__Prompt__.
Could you copy every record exactly, leaving the pictures behind?
Material for the task START
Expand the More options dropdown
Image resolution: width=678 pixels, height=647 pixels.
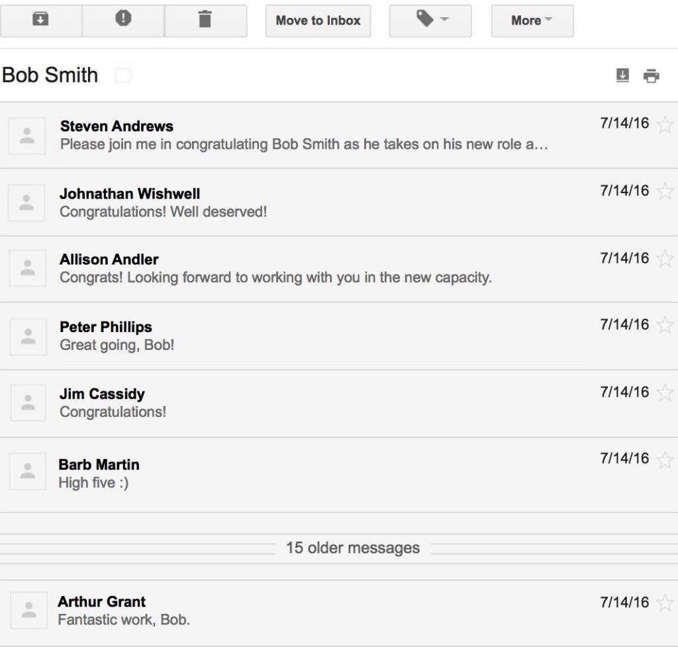point(532,21)
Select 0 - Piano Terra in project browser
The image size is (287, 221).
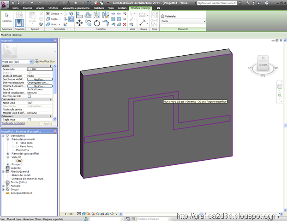coord(24,143)
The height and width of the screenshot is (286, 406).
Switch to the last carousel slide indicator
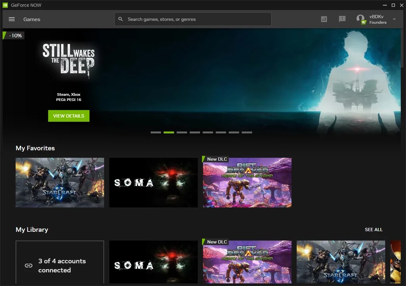(247, 132)
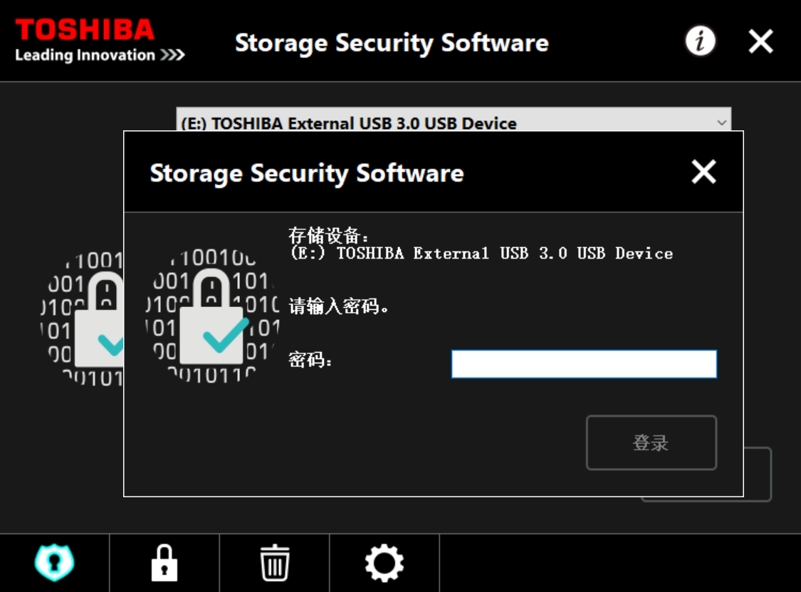Click the main window Storage Security Software heading

point(392,43)
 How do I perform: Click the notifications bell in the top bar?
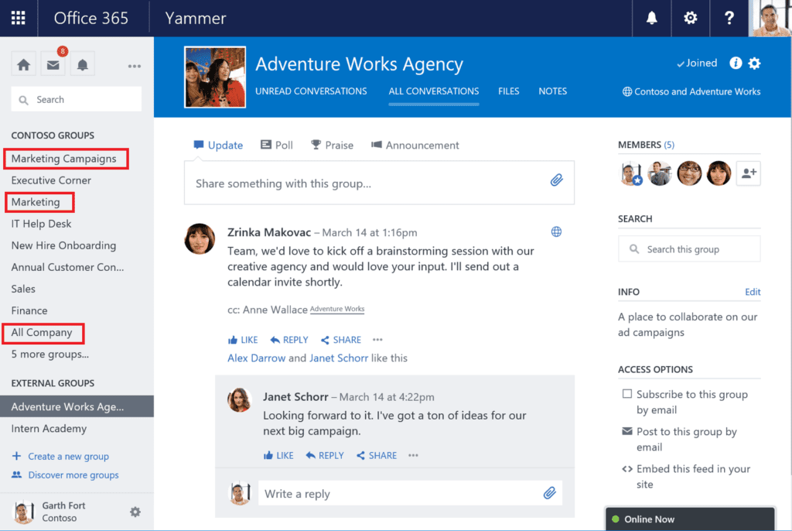[652, 18]
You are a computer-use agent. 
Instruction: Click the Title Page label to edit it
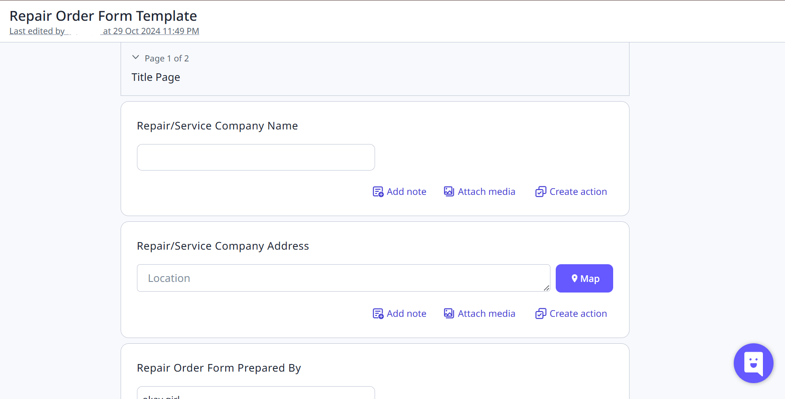click(x=155, y=77)
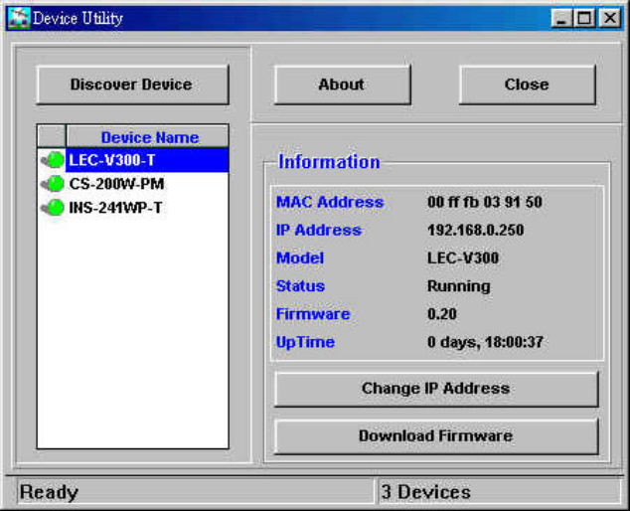The image size is (630, 511).
Task: Click the IP address value 192.168.0.250
Action: (475, 230)
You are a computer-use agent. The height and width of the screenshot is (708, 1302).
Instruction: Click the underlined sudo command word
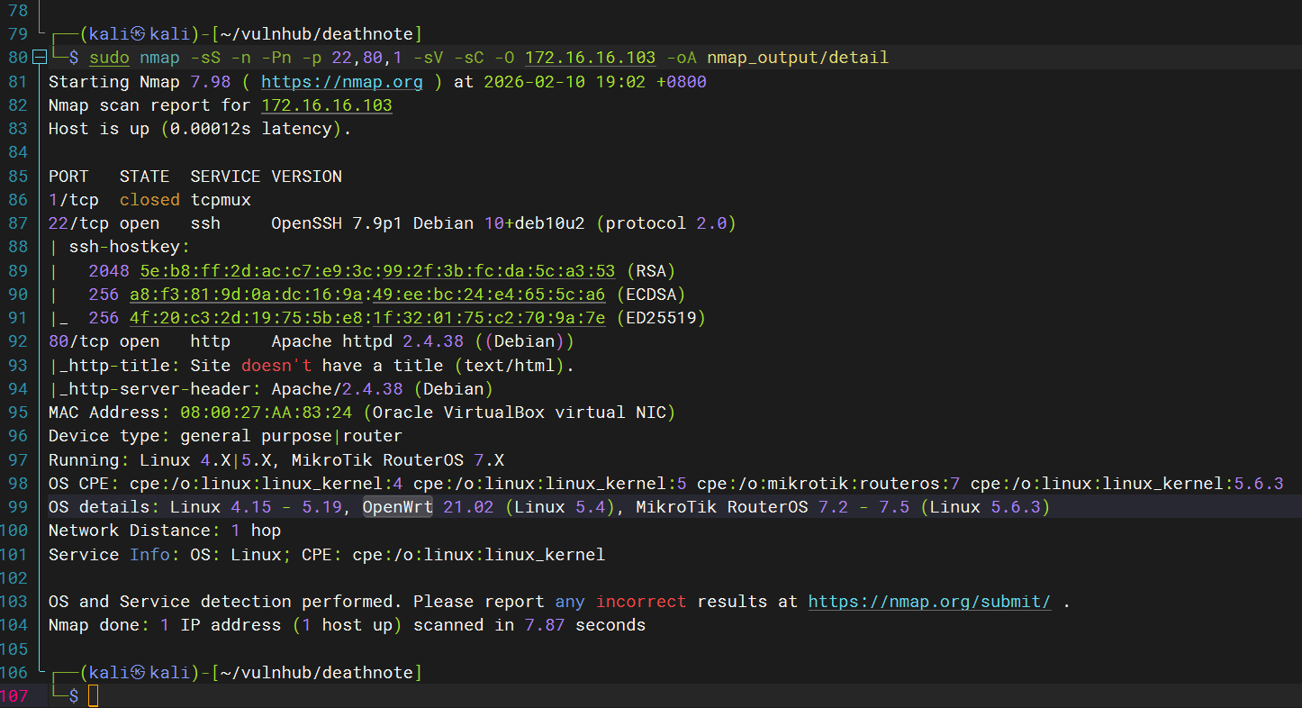pyautogui.click(x=109, y=58)
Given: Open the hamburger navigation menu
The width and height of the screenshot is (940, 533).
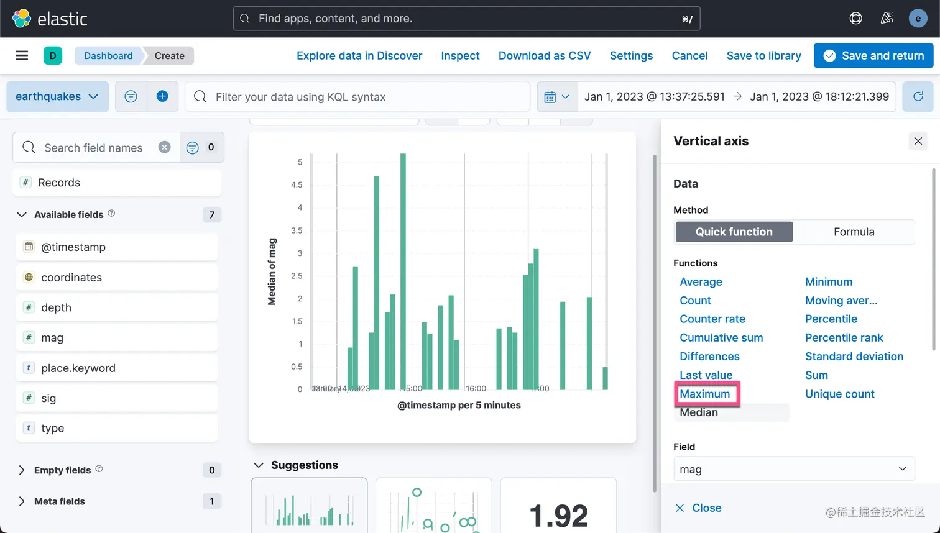Looking at the screenshot, I should tap(22, 55).
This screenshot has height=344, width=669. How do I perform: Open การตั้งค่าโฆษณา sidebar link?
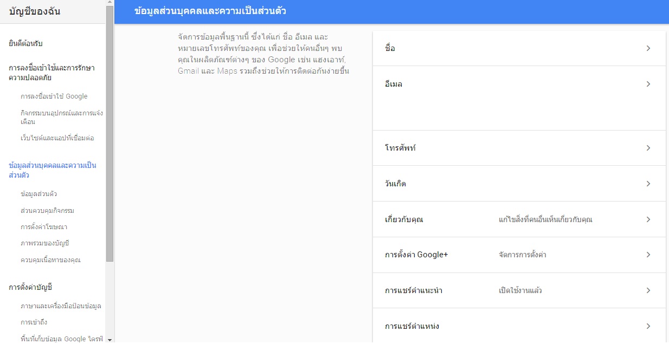point(44,227)
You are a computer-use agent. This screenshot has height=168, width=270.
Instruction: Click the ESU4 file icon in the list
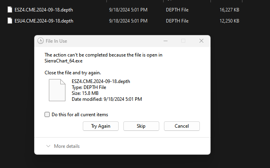click(10, 21)
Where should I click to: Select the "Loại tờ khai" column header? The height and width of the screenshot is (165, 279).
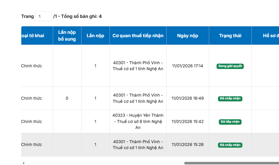(x=33, y=36)
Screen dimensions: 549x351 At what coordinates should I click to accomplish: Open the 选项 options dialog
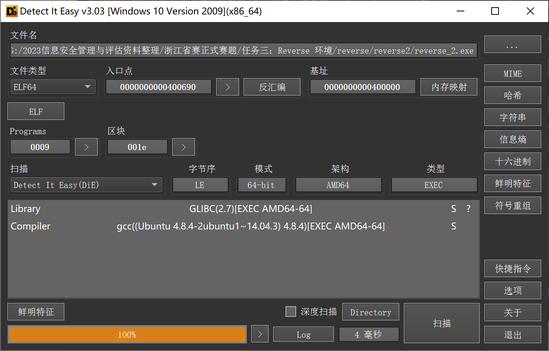pos(513,291)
Material for the task END
__Solution for this problem__.
Expand the More options dropdown
Image resolution: width=678 pixels, height=647 pixels.
point(532,21)
Select 0 - Piano Terra in project browser
The image size is (287, 221).
coord(24,143)
The height and width of the screenshot is (286, 406).
Switch to the last carousel slide indicator
(247, 132)
Click the main window Storage Security Software heading

point(392,43)
 How do I perform: Click the notifications bell in the top bar?
[652, 18]
You are a computer-use agent. 
Instruction: Click the Title Page label to edit it
click(x=155, y=77)
The image size is (630, 511).
Task: Click the IP address value 192.168.0.250
Action: (475, 230)
You are a computer-use agent. The height and width of the screenshot is (708, 1302).
Instruction: Click the underlined sudo command word
pyautogui.click(x=109, y=58)
Given: Open the hamburger navigation menu
The width and height of the screenshot is (940, 533).
Looking at the screenshot, I should tap(22, 55).
This screenshot has height=344, width=669. How do I perform: Open การตั้งค่าโฆษณา sidebar link?
point(44,227)
You are a computer-use agent. This screenshot has height=168, width=270.
Instruction: Click the ESU4 file icon in the list
click(10, 21)
Where should I click to: Select the "Loại tờ khai" column header? The height and width of the screenshot is (165, 279).
(x=33, y=36)
Screen dimensions: 549x351 At what coordinates should I click to accomplish: Open the 选项 options dialog
pos(513,291)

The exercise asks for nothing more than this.